↓

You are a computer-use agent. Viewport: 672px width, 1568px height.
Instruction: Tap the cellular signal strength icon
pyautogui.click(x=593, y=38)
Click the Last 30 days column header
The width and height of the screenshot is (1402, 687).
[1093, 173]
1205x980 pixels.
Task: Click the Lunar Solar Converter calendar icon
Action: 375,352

↑

Problem to work on: Repeat back the listing above exactly, including every line.

Response:
You are a computer-use agent. Viewport: 672px width, 1568px height.
Instruction: Tap the cellular signal strength icon
pyautogui.click(x=593, y=38)
Click the Last 30 days column header
The width and height of the screenshot is (1402, 687).
[1093, 173]
1205x980 pixels.
Task: Click the Lunar Solar Converter calendar icon
Action: 375,352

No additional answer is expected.